"Ah, ha!" he cried. "Now I have you. Now for some roast pork and apple sauce!" and he made a grab for Flop, but he didn't quite catch him, I'm glad to say. And how that little piggie boy did run! Faster and faster he ran, carrying the bag of meal for the Johnny cake, but still the 'gator came after him and almost had him.

"Oh, will no one save me?" cried Flop, for he could hardly run any more, and then all of a sudden, he came to the place where the elephant was still sitting on a stump, resting himself.

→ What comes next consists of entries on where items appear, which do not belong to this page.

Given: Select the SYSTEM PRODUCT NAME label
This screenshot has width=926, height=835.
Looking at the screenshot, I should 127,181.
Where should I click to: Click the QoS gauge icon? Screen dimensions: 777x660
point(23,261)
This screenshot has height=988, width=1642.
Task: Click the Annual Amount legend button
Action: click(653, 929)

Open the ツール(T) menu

"Oh, help me! Help me!" cried Flop.

"Indeed, I will!" shouted the elephant. And with that, in his strong trunk, he lifted Flop up on his broad back. Still the skillery-scalery alligator came on, and he cried in his rasping voice:

"I want that pig!"

"Oh you do, eh?" asked the elephant, sarcastic like. "Well, you can't have him. Take that!" and then the elephant just reached around back with his trunk and took some corn meal out of the bag that Flop held and the elephant blew the meal in the alligator's eyes and nose and mouth and then—

"A-choo! Aker-choo! Boo-hoo! Hoo hoo! Splitzie-doo! Foo-foo!" sneezed the alligator, turning forty-'leven somersaults. "Oh, dear me, what a cold I have!" and he sneezed so hard that all of his back teeth dropped out, and he couldn't bite any one for nearly a week. And then he crawled off, leaving Flop to go home in peace and quietness and watch his mamma make a Johnny cake.

And when the cake was baked they gave the kind elephant some to take to the codfish ball with him, and that's the end of this story, if you please.